Gifted
- Author: Suzumi Suzuki
- Translator: Allison Markin Powell
- Language: Japanese
- Publisher: Bungeishunju
- Publication date: July 12, 2022 (Japanese) October 1, 2024 (English)
- Publication place: Japan
- Pages: 118 (Japanese) 120 (English)
- ISBN: 978-4163915722
- Followed by: グレイスレス (Graceless)

= Gifted (novella) =

2022 debut novella by Suzumi Suzuki

Gifted (ギフテッド, Gifuteddo) is the debut novella by Suzumi Suzuki, published in 2022 by Bungeishunjū. It was nominated for the 167th Akutagawa Prize along with four other books, all written by women. In 2024, an English translation by Allison Markin Powell was published by Transit Books.

== Synopsis ==
Based on Suzuki's experiences as an adult film actress and hostess, the book follows a woman living in Tokyo's red-light district as she contends with her mother's eventual death, her place in the sex work industry, and her recollections of her late friend, Eri.

== Critical reception ==

=== Japanese ===
The book was nominated for the 167th Akutagawa Prize, running for the award against four other books. There were nine judges.

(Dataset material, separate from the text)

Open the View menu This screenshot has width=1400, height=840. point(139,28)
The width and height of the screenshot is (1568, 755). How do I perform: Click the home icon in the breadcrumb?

Eimi Yamada wondered whether parts of the novel could be written more simply. Masahiko Shimada appreciated the threads woven between each character and lauded the novel's ending poem. Yōko Ogawa stressed the cruelty of the mother character. Hisaki Matsuura was impressed by Suzuki's hardboiled writing style and how it descriptively captured the woman protagonist's mind state through events. Shuichi Yoshida called the novel's mother-daughter relationship moving and found the novel's ending poem well-executed but slightly lamented that the novel seemed like naniwabushi, or a sob story. Keiichiro Hirano was less convinced about Suzuki's originality in the realm of mother-daughter stories. Hikaru Okuizumi commended Suzuki's talent, style, and prose but criticized that the novel felt too held together by death. Hiromi Kawakami observed the novel's sense of embodiment, more strongly feeling the body of the woman protagonist but not her mother's. Toshiyuki Horie found much to be desired in the novel's ending poem.

In a book event, Shimada said that he nominated the book for the 167th Akutagawa Prize for its skillful quality toward the "toxic parent" genre of literature that has become very popular in Japan. At the same book event, Shinji Miyadai lauded Suzuki's narrative style and approach to women characters.

=== English ===
The New Yorker briefly reviewed the book, calling it an "unsentimental novella" and included it in their Best Books We've Read This Week on October 30, 2024. Words Without Borders lauded Powell's translation of the narrator's internal conflicts regarding womanhood and later stated "Gifted explores what it would require for a woman to fully own her own body, and its lack of clear answers indicates what a perplexing question that remains." The Asian Review of Books called the book "a unique and propulsive story" and likened its sensibilities to Convenience Store Woman by Sayaka Murata.